Primary Responsibilities
• Play a hands on role as part of an Agile team to develop, test and maintain high quality systems that fulfil business needs.
• Extracting data from various files, systems, cloud sources, databases and APIs through writing and executing code (SQL, Python and similar)
• Cleaning and combining offline, online or mixed sources into datasets. Building in manual or automatic validation and accuracy checks. Making use of Python, SQL or specialist Big Data frameworks
• Help support the team in maintaining existing software and data infrastructure
• Strong focus on quality. Execute practices such as continuous integration and test driven development to enable the rapid delivery of working code.
• Write documentation of new processes and products you’ve developed so that knowledge is shared
• Create pattern based data pipeline using Python and SQL using industry standard loading patterns in accordance with guidelines set by the Senior Data Engineers
• Help to design, build and launch new data models

• 2+ years development experience within a commercial environment
• Knowledge of Agile development methodologies
• Some experience of working with data sources and Python
• Knowledge of SQL programming and code optimisation.
• Awareness of cloud technology particularly AWS.
• Knowledge of automated delivery processes
• Some experience designing and building data pipelines
• Understanding of best engineering practices (handling and logging errors, system monitoring and building human-fault-tolerant applications)
• Ability to write efficient code and comfortable undertaking system optimisation and performance tuning tasks
• Experience working within a unix based environment
• Comfortable working with relational databases such as PostgreSQL, MySQL, MariaDB or Redshift

Behavioural skills
Teamwork – Encourages cooperation, collaboration and partnerships
Quality Improvement – strives for high quality performance.
Problem Solving – Identifies problems and seeks best solutions by being creative and innovative

Works under direction of the Senior Data Engineers within a clear framework of accountability. Exercises personal responsibility and autonomy. Plans own work to meet given objectives and processes.

Participates in external activities related to own specialism. Contributes to decisions
which influence the success of projects and team objectives.

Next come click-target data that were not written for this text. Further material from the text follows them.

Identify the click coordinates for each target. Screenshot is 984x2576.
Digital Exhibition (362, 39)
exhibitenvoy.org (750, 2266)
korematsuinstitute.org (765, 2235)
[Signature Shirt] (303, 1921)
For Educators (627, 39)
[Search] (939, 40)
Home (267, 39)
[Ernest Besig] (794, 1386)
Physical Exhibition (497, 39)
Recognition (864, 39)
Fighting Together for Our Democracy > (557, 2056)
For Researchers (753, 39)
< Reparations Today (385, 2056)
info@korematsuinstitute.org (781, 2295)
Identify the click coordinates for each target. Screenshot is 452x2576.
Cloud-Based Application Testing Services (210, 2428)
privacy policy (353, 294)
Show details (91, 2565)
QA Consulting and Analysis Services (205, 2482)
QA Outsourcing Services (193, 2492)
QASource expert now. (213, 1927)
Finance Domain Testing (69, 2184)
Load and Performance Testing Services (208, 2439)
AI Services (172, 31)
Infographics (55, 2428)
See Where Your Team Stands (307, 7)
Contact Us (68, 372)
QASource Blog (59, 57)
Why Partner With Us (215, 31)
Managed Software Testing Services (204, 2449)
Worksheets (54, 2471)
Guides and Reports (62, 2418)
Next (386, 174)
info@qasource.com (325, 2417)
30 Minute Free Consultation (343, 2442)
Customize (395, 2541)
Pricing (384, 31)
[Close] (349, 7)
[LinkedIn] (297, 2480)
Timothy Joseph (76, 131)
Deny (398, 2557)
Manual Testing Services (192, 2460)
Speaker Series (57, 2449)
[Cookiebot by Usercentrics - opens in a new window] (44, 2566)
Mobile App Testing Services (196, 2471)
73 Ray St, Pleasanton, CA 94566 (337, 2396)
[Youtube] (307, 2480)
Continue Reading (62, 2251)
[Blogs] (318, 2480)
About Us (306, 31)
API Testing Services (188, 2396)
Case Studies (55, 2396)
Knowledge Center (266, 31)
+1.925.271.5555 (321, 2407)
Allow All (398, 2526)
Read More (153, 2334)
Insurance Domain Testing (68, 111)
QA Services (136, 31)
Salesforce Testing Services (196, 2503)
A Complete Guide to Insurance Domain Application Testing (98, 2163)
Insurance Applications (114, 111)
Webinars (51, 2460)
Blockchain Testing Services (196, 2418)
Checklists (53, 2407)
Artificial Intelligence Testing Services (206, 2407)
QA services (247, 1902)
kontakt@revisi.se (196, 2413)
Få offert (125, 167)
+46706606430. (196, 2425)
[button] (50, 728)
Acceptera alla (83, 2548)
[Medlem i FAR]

Performs a range of work, sometimes complex and non routine, in a variety of environments. Applies methodical approach to issue definition and resolution.

Business skills
Selects appropriately from applicable standards, methods, tools and applications. Communicates fluently, orally and in writing, and can present information to both technical and non-technical audiences. Plans, schedules and monitors work to meet time and quality targets. Absorbs new information and applies it effectively. Maintains an awareness of developing technologies and how they could be applied to improve their solution.